Hi Ralph,
> On 15 Oct 2015, at 0:26 , Ralph Castain <[email protected]> wrote:
> Okay, so each orte-submit is reporting job has launched, which means the hang
> is coming while waiting to hear the job completed. Are you sure that orte-dvm
> believes the job has completed?
No, I'm not.
> In other words, when you say that you observe the job as completing, are you
> basing that on some output from orte-dvm, or because the procs have exited,
> or...?
... because the tasks have created their output.
> I can send you a patch tonight that would cause orte-dvm to emit a "job
> completed" message when it determines each job has terminated - might help us
> take the next step.
Great.
> I'm wondering if orte-dvm thinks the job is still running, and the race
> condition is in that area (as opposed to being in orte-submit itself)
Do some counts from the output of orte-dvm provide some hints?

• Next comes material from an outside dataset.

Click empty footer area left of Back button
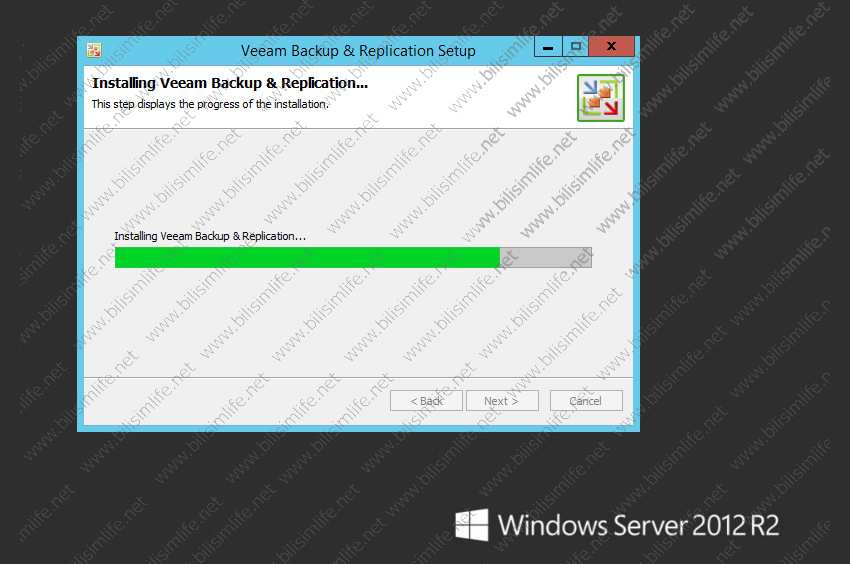The height and width of the screenshot is (564, 850). point(233,401)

$ grep "Releasing job data.*INVALID" dvm_output.txt |wc -l
42
$ grep "ORTE_DAEMON_SPAWN_JOB_CMD" dvm_output.txt |wc -l
42
$ grep "ORTE_DAEMON_ADD_LOCAL_PROCS" dvm_output.txt |wc -l
42
$ grep "sess_dir_finalize" dvm_output.txt |wc -l
35
In other words, the "[netbook:XXXX] sess_dir_finalize: proc session dir does
not exist" message doesn't show up for the hanging ones, which could support
your question that the orte-dvm is at fault.
Gr,
Mark